3.2. Prolific authors and highly cited publications
In a similar fashion to Li et al. (2015), published 8 years ago, we find that Benjamin K. Sovacool is by far the most prolific author in this field, even when considering fractional coauthorship. In contrast to traditional publication measurement where all authors gain one publication no matter the number of coauthors, fractional coauthorship divides the contribution of each publication between the number of coauthors (i.e., 2 co-authors on one publication each are attributed 0.5 fractionalized authorship). Sovacool authored 82 publications in this review, equivalent to a fractionalized authorship of 37.35, more than three times higher than the next most prolific author. The domination of this academic literature by one author indicates both their core contribution to the growing field and the field's immaturity as an academic dialogue. The lack of a more diverse authorship is surprising for this global, ethical topic. While energy justice is a rapidly growing field that has gained much academic interest, it may not yet have matured into a thriving intellectual exchange among many researchers. Notable other authors ranked by their number of publications include Bouzarovski (n = 33), McCauley (n = 29), Heffron (n = 26), Gouveia (n = 20), Pachauri (n = 20), and Simcock (n = 20).
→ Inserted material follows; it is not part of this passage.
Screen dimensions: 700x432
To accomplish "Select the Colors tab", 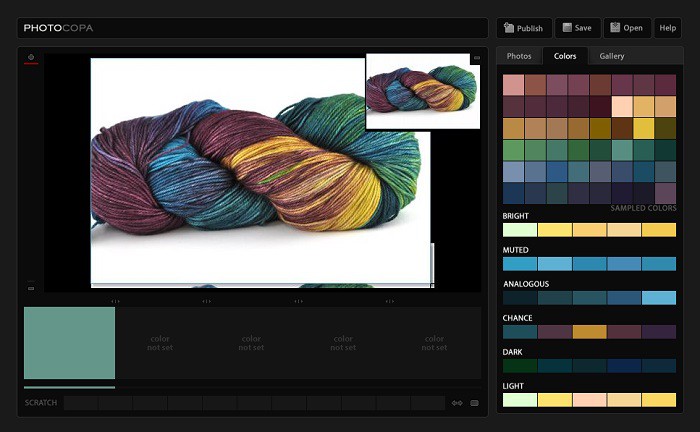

To distinguish impact within the energy justice field from larger academic import, this article separates global and local citations. Global citations measure citations from documents in the entire database, reflecting the more common interpretation of a publication's citation count. Local citations measure the citations a document has received from within the analyzed review. Therefore, while global citations reveal publications of interest to the entire academic community, local citations indicate the importance of the review itself. The list of local citations also includes articles that are not in the original review but are highly cited by it, further overcoming issues surrounding the inclusion of specific keywords. Figure 3 shows the 10 most cited documents globally (top) and locally (bottom).
The example of the most globally cited article immediately demonstrates the importance of evaluating local citations instead of global citations in a bibliometric review process. Jacobson and Delucchi (2011) article titled “Providing All Global Energy With Wind, Water, and Solar Power, Part I: Technologies, Energy Resources, Quantities and Areas of Infrastructure, and Materials” has the most global citations, with 1,030, but only 17 local citations. Upon inspection, this article was included in this review because of its use of the term energy insecurity in the first sentence of the abstract. Energy insecurity was used twice more throughout the text of the article but only as a motivator as in the sentence “Climate change, pollution, and energy insecurity are among the greatest problems of our time.” Therefore, within this field, it has little relevance, even though it has the most overall citations.
Jenkins et al.'s (2016) review titled “Energy Justice: A Conceptual Review” is the most locally cited article and the second-most globally cited article. Therefore, it has significant import both to the larger academic community, as well as the energy justice community. Their review introduces the previously mentioned three tenets approach of distributional, recognition, and procedural justice and proposes a research agenda for the field.
Next, we compare the source of publications between documents in the review and documents cited by publications in the review. Documents in this review were most often published in Energy Research and Social Science (8.8%), but cited documents were most often published in Energy Policy (6.2%). Both of these Elsevier journals, as well as another, published prescient special issues on energy justice that encourage the academic development of the field. Energy Policy published the special issue “Exploring the Energy Justice Nexus” in 2017 (McCauley et al., 2017), Energy Research and Social Science published “Energy Demand for Mobility and Domestic Life: New Insights From Energy Justice” in 2016 (Simcock and Mullen, 2016), and Applied Energy published ‘Low Carbon Energy Systems and Energy Justice' in 2019 (McCauley et al., 2019).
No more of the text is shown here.